A. Représentation schématique de SdsR et de son régulon d’après une étude transcriptomique chez S. enterica (Fröhlich et al., 2016). Deux régions successives de SdsR (en vert clair et vert foncé) peuvent s’apparier à diverses cibles ARNm, parmi lesquelles on compte des gènes d’OMP (en rouge), des gènes impliqués dans le métabolisme (en jaune) et des gènes de protéines liant l’ADN (en bleu). La paire de ciseaux indique un clivage générant une forme courte de SdsR (en +31 par rapport au TSS). D’après (Fröhlich et al., 2016).

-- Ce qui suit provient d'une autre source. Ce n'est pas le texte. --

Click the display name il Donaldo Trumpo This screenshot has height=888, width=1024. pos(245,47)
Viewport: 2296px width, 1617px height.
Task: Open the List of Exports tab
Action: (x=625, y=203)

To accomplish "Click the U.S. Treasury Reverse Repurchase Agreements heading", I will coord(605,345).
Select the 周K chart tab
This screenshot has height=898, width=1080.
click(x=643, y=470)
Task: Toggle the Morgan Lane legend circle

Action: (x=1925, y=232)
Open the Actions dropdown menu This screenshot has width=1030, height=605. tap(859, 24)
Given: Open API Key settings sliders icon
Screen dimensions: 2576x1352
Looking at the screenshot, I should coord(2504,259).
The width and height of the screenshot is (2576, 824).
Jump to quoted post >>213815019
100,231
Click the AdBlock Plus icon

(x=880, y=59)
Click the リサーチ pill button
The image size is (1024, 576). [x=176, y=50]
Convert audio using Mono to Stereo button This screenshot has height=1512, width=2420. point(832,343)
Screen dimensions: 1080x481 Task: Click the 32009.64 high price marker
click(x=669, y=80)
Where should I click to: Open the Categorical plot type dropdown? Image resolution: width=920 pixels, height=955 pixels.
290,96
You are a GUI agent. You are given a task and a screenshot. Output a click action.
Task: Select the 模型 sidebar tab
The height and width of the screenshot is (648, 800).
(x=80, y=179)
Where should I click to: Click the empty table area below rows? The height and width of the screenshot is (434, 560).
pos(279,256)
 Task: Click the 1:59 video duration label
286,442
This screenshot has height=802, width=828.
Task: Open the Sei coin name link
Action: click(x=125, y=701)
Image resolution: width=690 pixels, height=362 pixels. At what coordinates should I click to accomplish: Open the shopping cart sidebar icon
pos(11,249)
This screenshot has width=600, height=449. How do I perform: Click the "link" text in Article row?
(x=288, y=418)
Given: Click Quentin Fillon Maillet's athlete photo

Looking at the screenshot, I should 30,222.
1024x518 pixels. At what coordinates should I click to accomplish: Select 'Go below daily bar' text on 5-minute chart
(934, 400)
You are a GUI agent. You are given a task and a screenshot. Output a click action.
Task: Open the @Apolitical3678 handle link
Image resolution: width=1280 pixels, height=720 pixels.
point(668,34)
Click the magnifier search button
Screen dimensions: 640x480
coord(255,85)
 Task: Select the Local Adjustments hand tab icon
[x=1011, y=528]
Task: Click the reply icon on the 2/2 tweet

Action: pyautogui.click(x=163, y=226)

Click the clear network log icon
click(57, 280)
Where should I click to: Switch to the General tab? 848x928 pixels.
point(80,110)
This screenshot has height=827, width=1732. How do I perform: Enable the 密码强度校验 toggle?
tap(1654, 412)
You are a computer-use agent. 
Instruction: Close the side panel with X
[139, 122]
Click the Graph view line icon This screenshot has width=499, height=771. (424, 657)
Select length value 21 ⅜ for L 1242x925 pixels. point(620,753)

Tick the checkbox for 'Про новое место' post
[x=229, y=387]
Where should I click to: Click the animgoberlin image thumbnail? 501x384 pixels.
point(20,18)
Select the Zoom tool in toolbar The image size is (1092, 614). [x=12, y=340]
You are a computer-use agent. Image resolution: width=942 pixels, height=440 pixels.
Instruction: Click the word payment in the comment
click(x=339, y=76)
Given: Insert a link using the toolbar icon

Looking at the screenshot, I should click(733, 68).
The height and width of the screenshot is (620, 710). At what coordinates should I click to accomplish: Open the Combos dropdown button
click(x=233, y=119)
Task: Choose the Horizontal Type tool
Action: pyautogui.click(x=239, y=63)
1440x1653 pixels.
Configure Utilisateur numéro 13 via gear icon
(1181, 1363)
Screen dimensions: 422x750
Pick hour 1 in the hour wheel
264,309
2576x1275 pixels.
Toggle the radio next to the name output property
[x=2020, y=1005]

Les sRNA sont donc impliqués dans l’ensemble des voies de réponse au stress et des réseaux de régulation discutés jusqu’ici – il s’agit d’ailleurs plus vraisemblablement d’une règle que d’une exception, comme le suggèrent des exemples de plus en plus nombreux décrits dans la littérature (voir Revue n°2). Par ailleurs, il est intéressant de constater que des protéines membranaires font très souvent partie des régulons de ces sRNA. Cela semble logique dans la mesure où l’enveloppe cellulaire est, comme nous l’avons vu, au cœur de la réponse aux stress. Ainsi, s’il n’est pas certain que l’expression de tout gène soit régulée par au moins un sRNA, il serait tentant de proposer que cela puisse être le cas de l’ensemble des protéines membranaires, au moins chez les entérobactéries et peut-être même au-delà.